15) When starting a new forest consider using a 3 tier Domain Name (third.second.com) using the second level domain name to indicated location, region, hemisphere, or simply windows OS, etc.
a. Best Practice Examples: company.northamerica.com, company.windows-northamerica.com, sistercompany1.easternregion.com, sistercompany2.easternregion.com, etc.
b. Why? By default the clients are configured to Append parent suffixes of the primary DNS suffix. Using a third level domain name adds one more zone to search, the second “higher” logical level. Having sister companies in the same forest that are not in a parent-child relationship but have a common unified DNS relationship makes using the default DNS client configuration easier, because they now both automatically search the “common” second level domain.

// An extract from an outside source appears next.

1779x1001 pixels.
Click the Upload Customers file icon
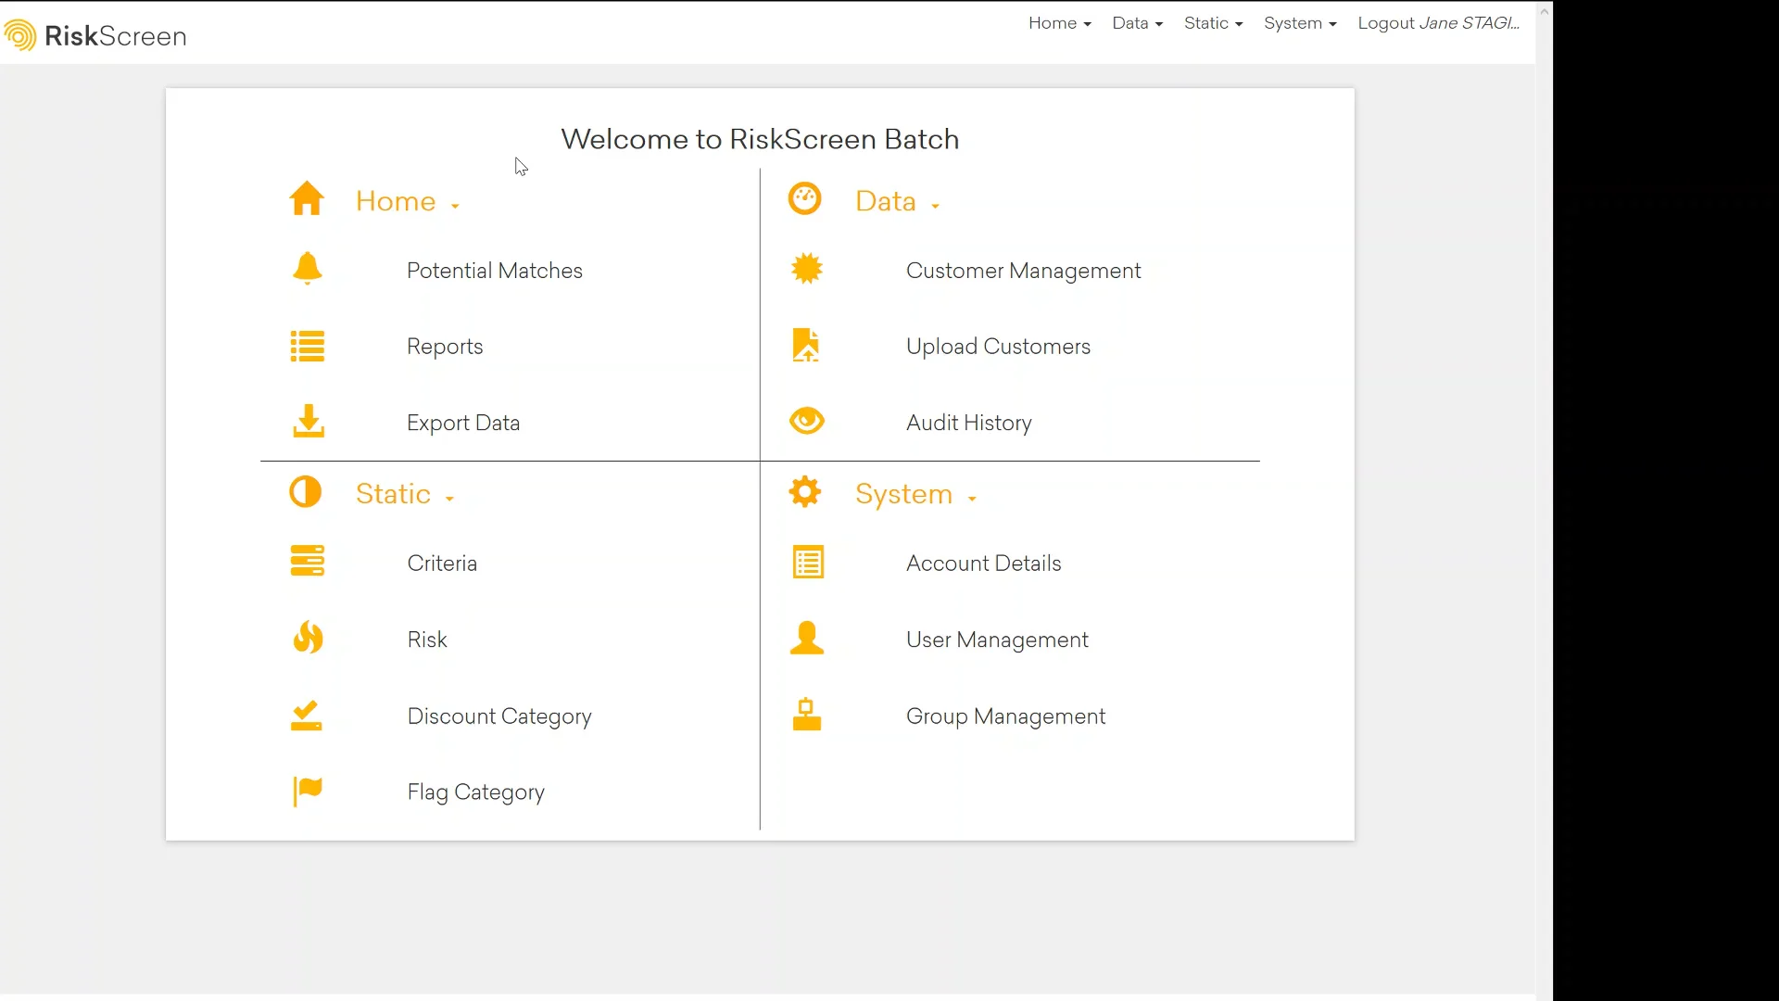point(806,344)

c. Example: company1.northamerica.com and company2.northamerica.com are sister companies with corresponding domains. There is not a northamerica.com domain, but since both companies include that DNS parent in their DNS name they have created a unified DNS implementation.
16) Configure only one DNS zone to query WINS servers (per client search order). Preferably this should be the “common” DNS zone available to all DNS clients in any domain when possible.
a. Why? Having DNS query WINS for computer names is a nice feature to have. However, sometimes you want to know that WINS was used to resolve the name via DNS. The following two administration options for using WINS with DNS are available.
i. By using a separate DNS zone we can more easily determine that WINS resolve the name for us. This involves a little more client side configuration.
ii. However, using the “common” DNS zone available to all domains can help reduce DNS administration by reducing the creation of Alias records in the “common” DNS zone for shared servers….WINS will simply resolve it for us.
b. Option 1 Example: If you manually control the DNS search order or if you use DHCP to assign a DNS domain name you could add wins.domain.com to each DNS search order and then configure the wins.domain.com zone to query WINS.
c. Option 2 Example: Assuming default DNS search order of “append parent” and all domains share domain.com in the DNS search order. By configuring domain.com to search WINS, all domains can resolve server names like server1, server2, server3, regardless of which DNS domain they are registered in.